:: Selected passage ::
The opinion of the court was delivered by: Milton I. Shadur Senior United States District Judge


Ronald Green Sr. and Donald Green ("Greens") have sued Operative Plasterers & Cement Masons International Association, Local 11, Area 161 ("Union"), charging it with racial discrimination and retaliation in violation of 42 U.S.C. §1981 ("Section 1981"). Greens' action originally contained both the Section 1981 charges and assertions of race discrimination under Title VII. But on June 20, 2011 this Court issued a memorandum opinion and order ("Opinion") that (1) dismissed the Title VII claims, finding that Greens had brought suit too late (past the statutory 90-day time limit after Greens had received an EEOC right-to-sue letter), (2) held that any Section 1981 claim depending on acts that occurred before July 22, 2006 was barred by a four-year limitation period and (3) granted Greens leave to file an Amended Complaint ("AC") that removed the time-barred allegations. They did so on August 11.

:: Extracted information ::

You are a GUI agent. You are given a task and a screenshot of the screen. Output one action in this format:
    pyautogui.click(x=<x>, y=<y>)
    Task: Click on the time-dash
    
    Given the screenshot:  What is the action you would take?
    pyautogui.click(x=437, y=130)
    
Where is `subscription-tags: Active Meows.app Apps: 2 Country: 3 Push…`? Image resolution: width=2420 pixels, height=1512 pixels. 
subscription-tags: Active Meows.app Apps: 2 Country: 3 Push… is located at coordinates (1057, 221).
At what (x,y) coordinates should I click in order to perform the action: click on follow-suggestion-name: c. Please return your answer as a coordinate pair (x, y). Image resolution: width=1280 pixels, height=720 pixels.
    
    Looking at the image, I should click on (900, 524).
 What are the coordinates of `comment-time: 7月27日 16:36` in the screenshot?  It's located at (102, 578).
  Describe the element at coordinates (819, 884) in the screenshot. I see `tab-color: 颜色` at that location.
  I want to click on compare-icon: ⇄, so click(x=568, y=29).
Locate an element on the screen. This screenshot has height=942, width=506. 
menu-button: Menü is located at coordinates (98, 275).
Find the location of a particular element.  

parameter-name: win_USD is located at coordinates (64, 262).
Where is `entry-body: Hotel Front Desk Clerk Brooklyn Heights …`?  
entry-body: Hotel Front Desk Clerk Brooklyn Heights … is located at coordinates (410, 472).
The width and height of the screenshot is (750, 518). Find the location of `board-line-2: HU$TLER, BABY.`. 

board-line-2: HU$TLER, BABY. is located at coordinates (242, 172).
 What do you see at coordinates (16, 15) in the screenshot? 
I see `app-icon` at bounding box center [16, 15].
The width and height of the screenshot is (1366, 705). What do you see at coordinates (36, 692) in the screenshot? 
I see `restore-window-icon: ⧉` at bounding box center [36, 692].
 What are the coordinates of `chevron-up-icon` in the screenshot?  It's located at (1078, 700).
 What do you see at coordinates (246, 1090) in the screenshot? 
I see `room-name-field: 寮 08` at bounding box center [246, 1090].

:: Problem description ::
In the court opinion, Section 1981 claims based on acts before what date were ruled barred by the limitation period?

:: Response to this exercise ::
July 22, 2006